What to work on:
Every line from the one with "DOPRAVA A PLATBA (62, 2367)" to the end of the entries, both included, is to be copied exactly; the other lines stay out.

(Dataset entries)

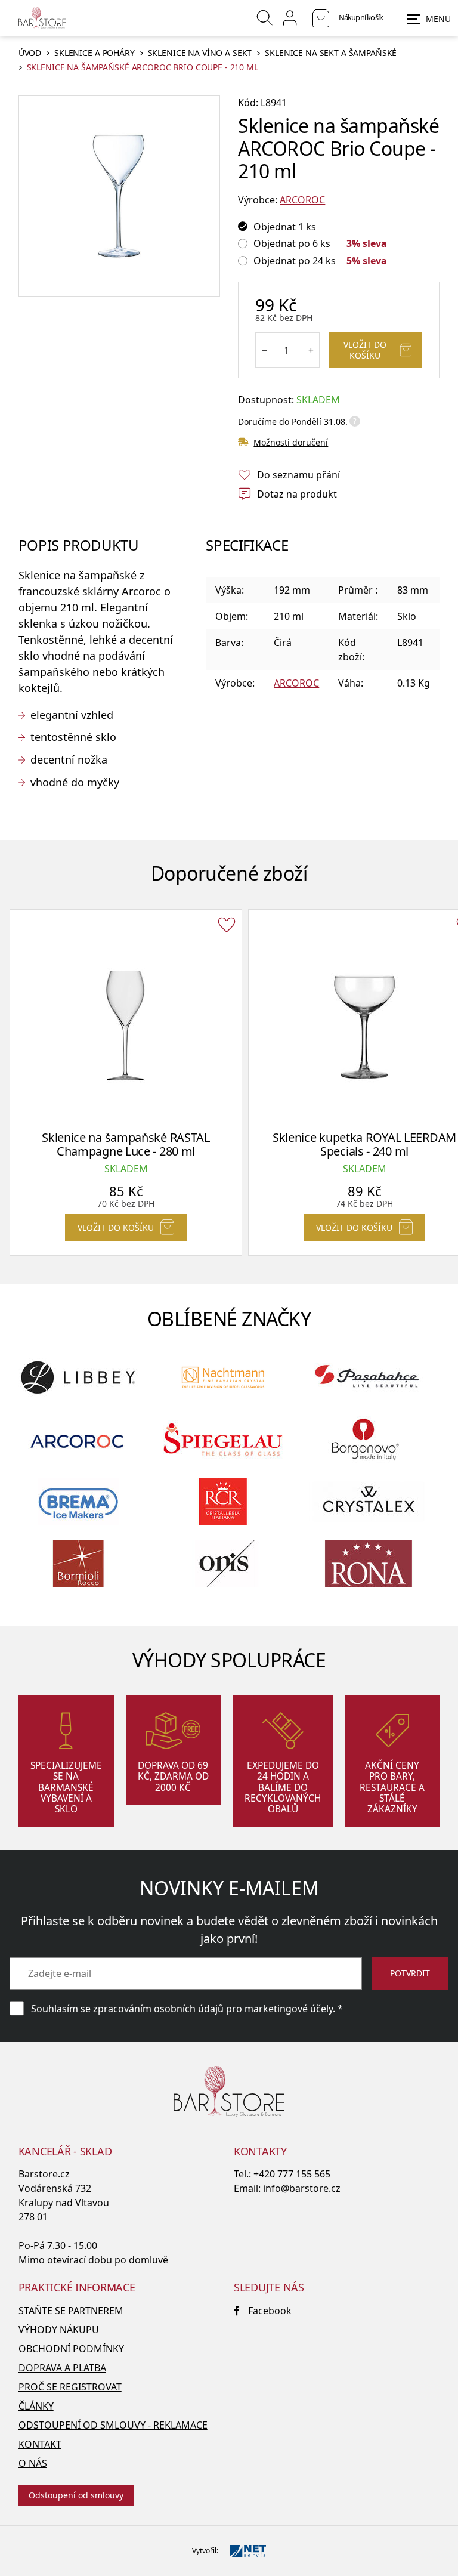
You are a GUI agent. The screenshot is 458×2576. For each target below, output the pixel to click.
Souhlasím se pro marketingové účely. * (187, 2009)
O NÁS (32, 2463)
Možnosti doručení (290, 442)
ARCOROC (302, 199)
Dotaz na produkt (297, 494)
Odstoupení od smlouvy (76, 2495)
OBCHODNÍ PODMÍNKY (71, 2348)
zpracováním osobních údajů (158, 2008)
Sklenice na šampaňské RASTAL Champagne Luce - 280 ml (126, 1144)
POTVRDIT (410, 1973)
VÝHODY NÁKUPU (58, 2329)
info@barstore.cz (302, 2188)
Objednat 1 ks (284, 226)
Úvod (29, 53)
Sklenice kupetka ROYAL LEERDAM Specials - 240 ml (364, 1144)
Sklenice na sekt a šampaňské (331, 53)
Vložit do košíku (365, 350)
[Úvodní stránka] (42, 18)
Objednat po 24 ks (294, 260)
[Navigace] (429, 19)
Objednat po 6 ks (291, 243)
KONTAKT (39, 2444)
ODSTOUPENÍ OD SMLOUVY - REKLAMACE (113, 2425)
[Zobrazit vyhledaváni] (264, 17)
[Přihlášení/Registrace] (289, 17)
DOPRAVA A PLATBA (62, 2367)
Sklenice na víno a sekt (200, 53)
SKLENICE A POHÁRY (94, 53)
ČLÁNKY (36, 2406)
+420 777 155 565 (291, 2173)
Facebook (270, 2310)
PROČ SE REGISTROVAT (70, 2386)
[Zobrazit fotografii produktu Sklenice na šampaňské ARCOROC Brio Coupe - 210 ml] (118, 195)
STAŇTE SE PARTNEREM (70, 2310)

Answer space:
DOPRAVA A PLATBA (62, 2367)
Sklenice na víno a sekt (200, 53)
SKLENICE A POHÁRY (94, 53)
ČLÁNKY (36, 2406)
+420 777 155 565 (291, 2173)
Facebook (270, 2310)
PROČ SE REGISTROVAT (70, 2386)
[Zobrazit fotografii produktu Sklenice na šampaňské ARCOROC Brio Coupe - 210 ml] (118, 195)
STAŇTE SE PARTNEREM (70, 2310)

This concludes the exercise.